This week, it came to light that a small error in the open-source OpenSSL implementation of the SSL encryption protocol opened a gaping hole in the security of hundreds of thousands websites and networking equipment across the Net—and that hole had been wide open and exploitable for years. Passwords could be easily grabbed. User names matching those passwords could be easily grabbed. Heck, userdata could be easily grabbed. The “Heartbleed” moniker attached to the devastating bug seemed all too apt.
And Friday afternoon, Bloomberg reported that the National Security Agency has been aware of and actively exploiting the Heartbleed bug for at least two full years, citing “two people familiar with the matter.”

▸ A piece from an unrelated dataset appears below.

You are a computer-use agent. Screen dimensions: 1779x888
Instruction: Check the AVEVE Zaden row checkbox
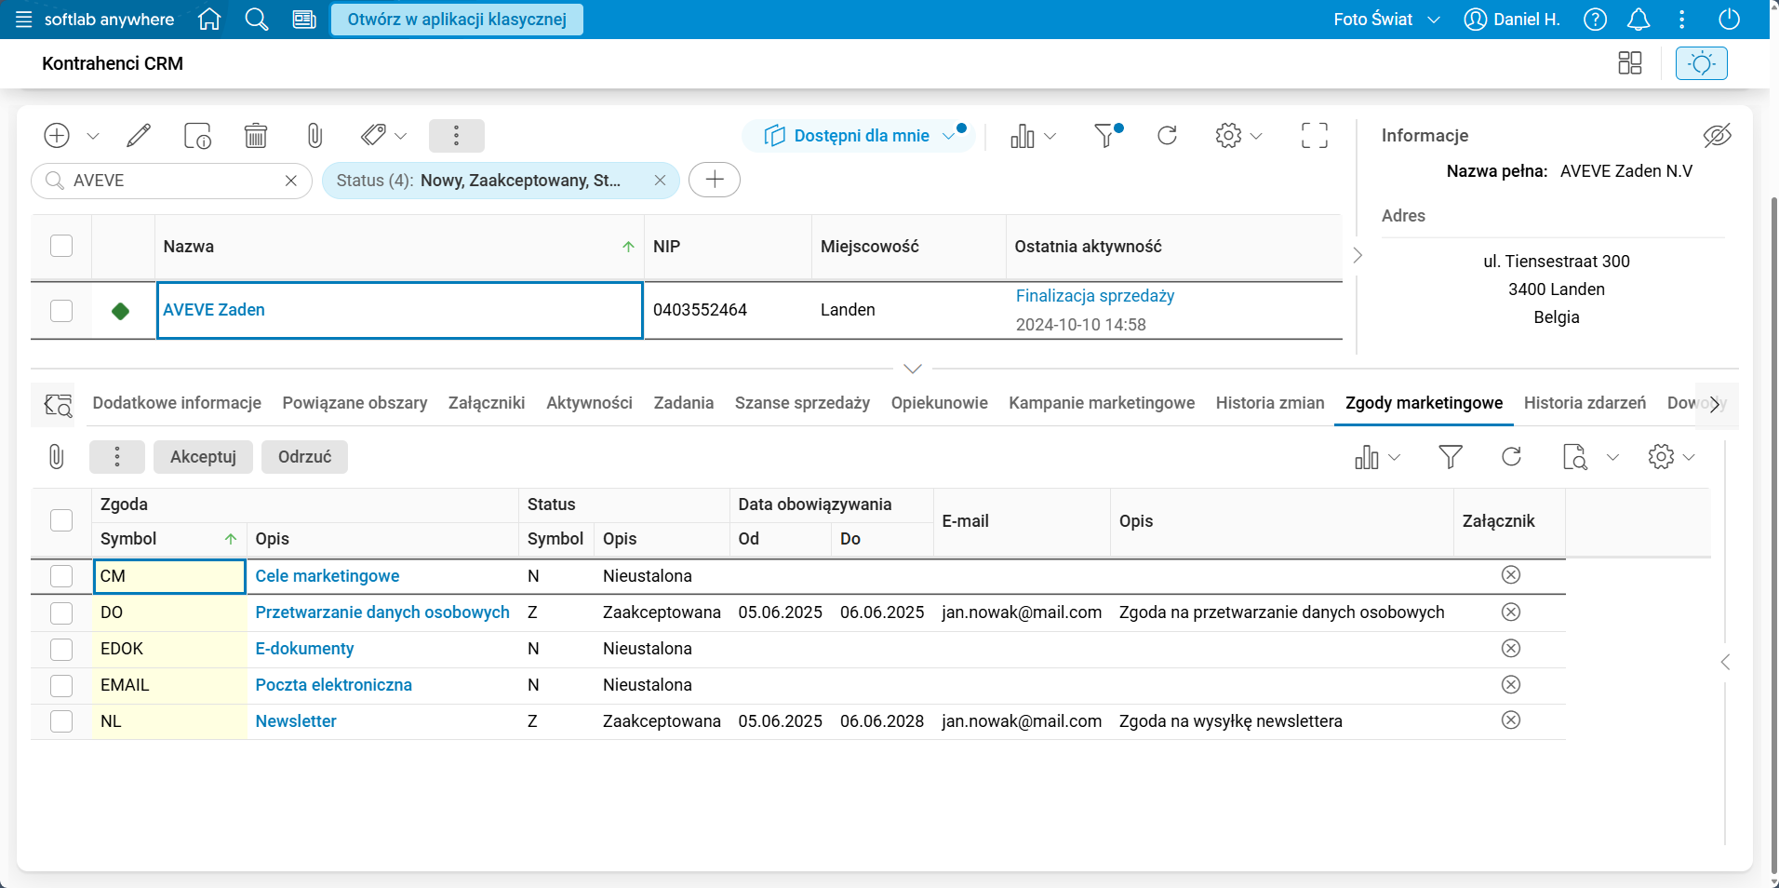coord(61,310)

Ironically, the report comes on the same day that the U.S. Department of Homeland Security issued a warning about Heartbleed, stating that “While there have not been any reported attacks or malicious incidents involving this particular vulnerability confirmed at this time, it is still possible that malicious actors in cyberspace could exploit un-patched systems.”
The allegations are sure to cause an uproar in the security community, which is still struggling to come to terms with the revelations revealed by whistleblower Edward Snowden.
Leaked NSA documents provided to reporters by Snowden have revealed an agency casting a wide—and often domestic—surveillance dragnet, spying on American emails and web searches, gobbling up metadata from smartphones en masse, and even tapping into the internal communication infrastructures of Internet giants like Yahoo and Google.
A September Snowden-supplied revelation revealed that the NSA can easily defeat many of today’s encryption technologies, and in an aside that now seems precognizant, the SSL protocol was then rumored to be a particular favored target for the Agency.